Para Célio Salles, empresário e conselheiro da Abrasel, a mudança é drástica.

"Eu acho isso perigosíssimo. Eu acho que o governo está se livrando da responsabilidade e passando para outra parte. Isso com pouca divulgação", critica.

Salles aponta barreiras que complicam a vida do pequeno empresário, como a própria multiplicação de canais de comunicação, o fato do e-mail cadastrado se tornar alvo de spams e a dificuldade operacional para quem possui mais de um CNPJ.

O contraponto

Apesar dos riscos, os advogados apontam um lado positivo crucial: a segurança. A digitalização, segundo Piragibe, evita problemas clássicos. "Evita o que aconteceu muito no passado, que é porteiro receber intimação de processo e não passar; é caixa de correio [onde a carta] extraviou; é o conluio de funcionários que recebem a intimação e colocam numa gaveta de propósito", lembra.

Montanarin concorda: "Ajudou pela unificação". Ela destaca que o DJE é nacional, impedindo que uma empresa seja processada em outro estado com um endereço errado e nunca saiba. "Não tem como ele ser revel por esse motivo".

Piragibe é taxativo sobre a necessidade de adaptação: "Ver rede social virou uma rotina, todo mundo está online, agora para abrir um e-mail, uma notificação, 'não consigo'. Não tem como negar o futuro", afirma Piragibe.

Como se proteger e estar na legislação

A adaptação exige uma mudança de cultura na gestão.
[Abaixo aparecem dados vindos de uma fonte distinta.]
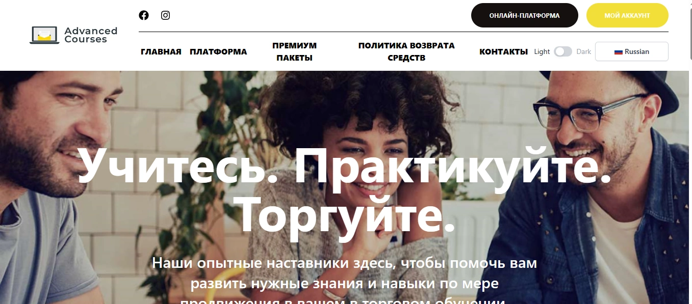
Task: Select the Light theme label
Action: [x=542, y=51]
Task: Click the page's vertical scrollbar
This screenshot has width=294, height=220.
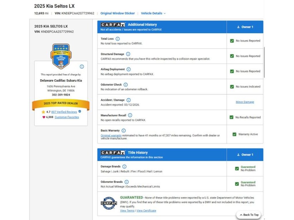Action: click(x=264, y=62)
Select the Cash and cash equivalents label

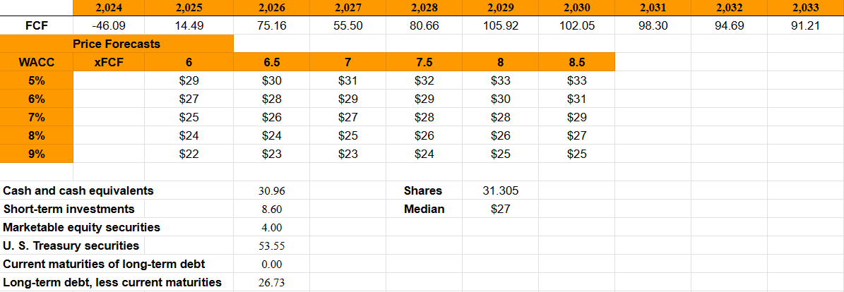point(78,190)
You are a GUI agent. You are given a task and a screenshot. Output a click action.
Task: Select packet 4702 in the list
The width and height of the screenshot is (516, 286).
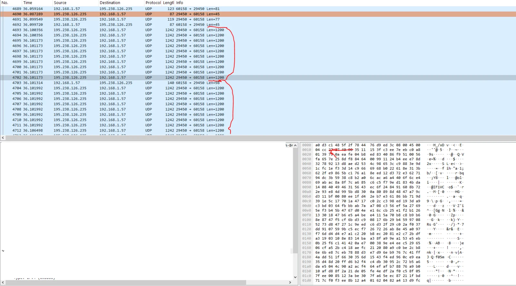[129, 78]

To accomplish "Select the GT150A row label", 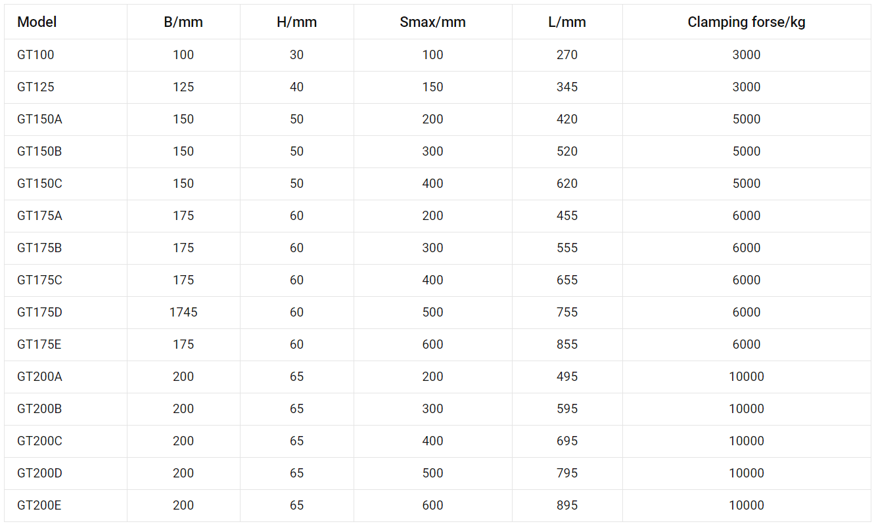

Não basta cadastrar um e-mail e esquecer. Montanarin explica que o e-mail cadastrado (que por padrão é o mesmo da Receita Federal) recebe apenas um aviso sigiloso de que "chegou algo", mas não dá acesso ao documento.
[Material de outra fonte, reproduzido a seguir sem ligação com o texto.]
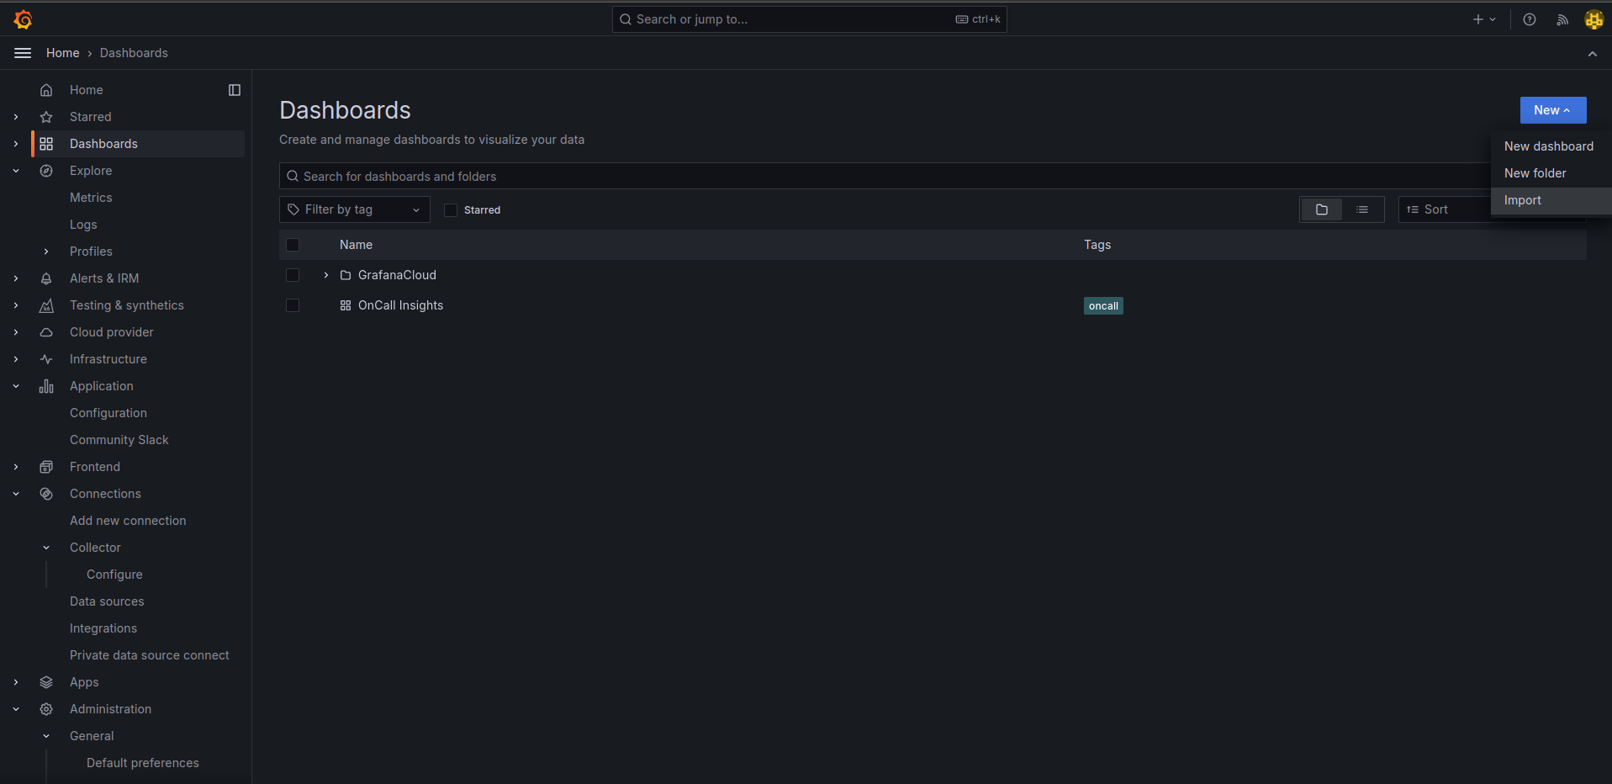Open the help question mark icon
This screenshot has width=1612, height=784.
1529,19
Para donos de bares e restaurantes, o caminho é:

  1. Assumir o controle: acessar os sistemas (DET e DJE) com o certificado digital (e-CNPJ) da empresa e ir à área de "cadastro". Lá, é possível alterar o e-mail padrão e adicionar outros (até sete, no caso do DJE).
  2. Delegar com poderes: se for contratar um serviço (contábil ou jurídico) para fazer esse monitoramento, não basta "passar o e-mail". É preciso criar uma "procuração eletrônica" dentro dos próprios sistemas, dando permissão para que o terceiro acesse as intimações.
  3. Criar uma rotina: não confie apenas no aviso por e-mail. "Aqui no escritório, com o serviço contratado, além da gente receber o e-mail, a gente ainda faz a busca semanal", diz Montanarin.
  4. Buscar conhecimento: "O empresário precisa se inteirar", aconselha Piragibe. Sua colega, Montanarin, complementa: "Eles podem ir ao YouTube. Tem no próprio site do Sebrae o passo a passo ensinando a eles o que é o sistema, para que serve e como fazer o cadastro. São vídeos maravilhosos."

E embora a centralização digital traga segurança e unifique a comunicação, implementação atual coloca um fardo desproporcional sobre o pequeno empresário. A ordem é clara: é preciso buscar ativamente o controle desses portais ou pagar o preço de uma omissão que, agora, é 100% digital.